Don't forget channel wires.


I've always considered these to be merely wrappers around standard queues. I tried using them recently and was put off by the pop-up configurator, like an Express VI, and all the class wrapping dependencies they pulled into the project. I'm writing code for a cRIO, so I'm trying to minimize bloat where I can.

 


wiebe@CARYA wrote:

You can also use a private (lib or class) global. Much better then a normal global. 

Maybe the question should be how to avoid this.

My experience is mostly in avoiding global\by ref data. Usually with events, or some other data distribution system. Anything to avoid global or by reference data.

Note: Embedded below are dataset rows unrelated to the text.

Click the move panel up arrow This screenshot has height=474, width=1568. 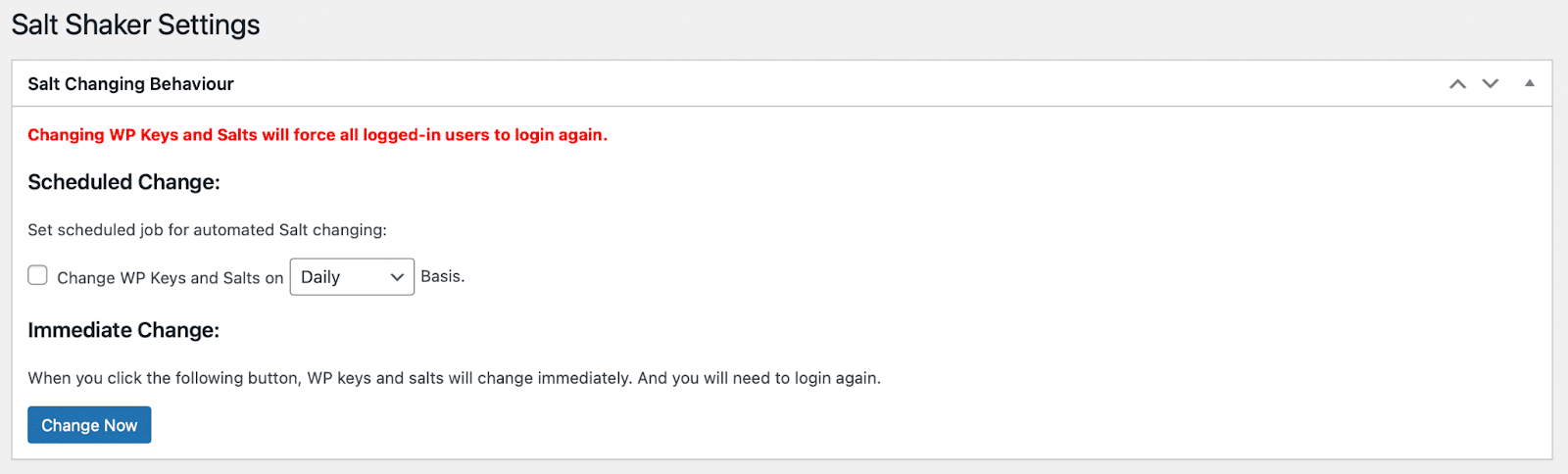click(1457, 84)
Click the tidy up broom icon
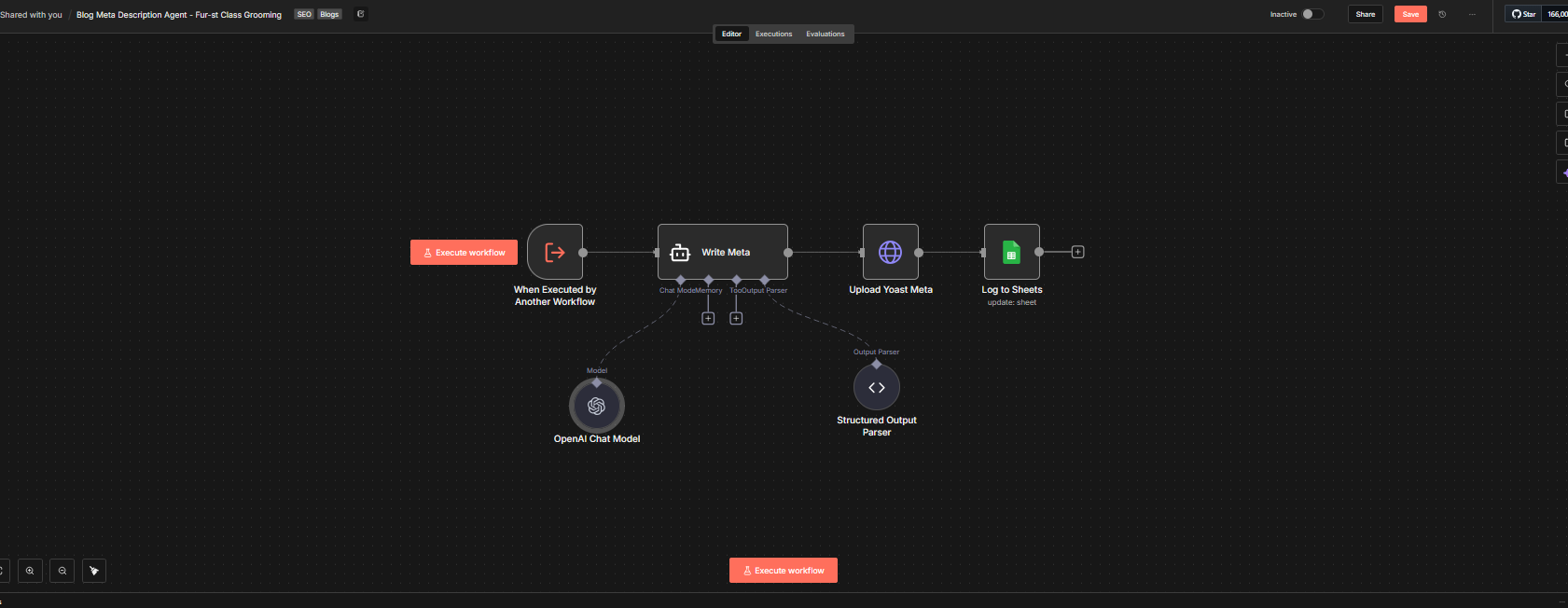The width and height of the screenshot is (1568, 608). point(94,571)
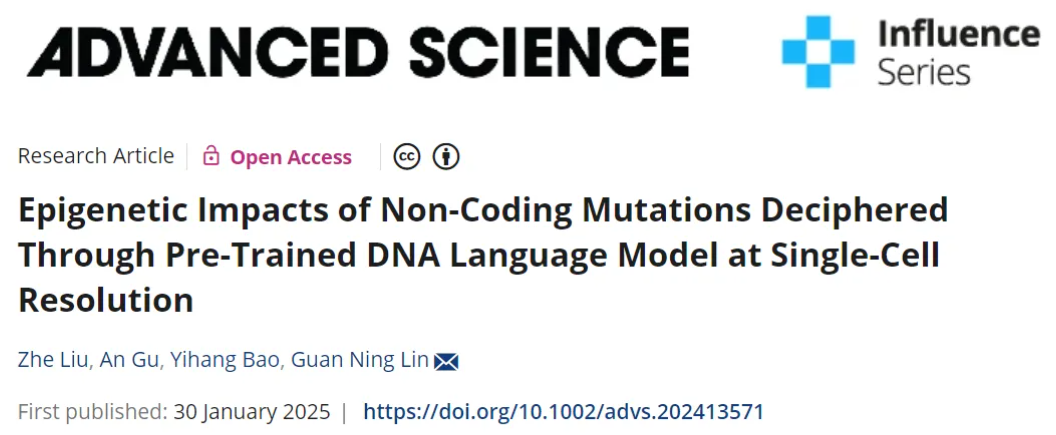Click the word 'Resolution' ending the title

(105, 300)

All my instruments still have private state data. The global tag data is the instrument's public API, which should be globally accessible. What are some of the "other data distribution systems" you've used/designed?

 


wiebe@CARYA wrote:

Eh... When would a FGV block other instruments while a DVR wouldn't?

Both a DVR and a FGV will block all parallel access.


DVRs can allow parallel read-only access.

 


wiebe@CARYA wrote:

Add normal globals to that list. Read and Write are 'split' by default, so you always get (the risk of) race conditions. If you wrap the global access in a VI, you're back to blocking...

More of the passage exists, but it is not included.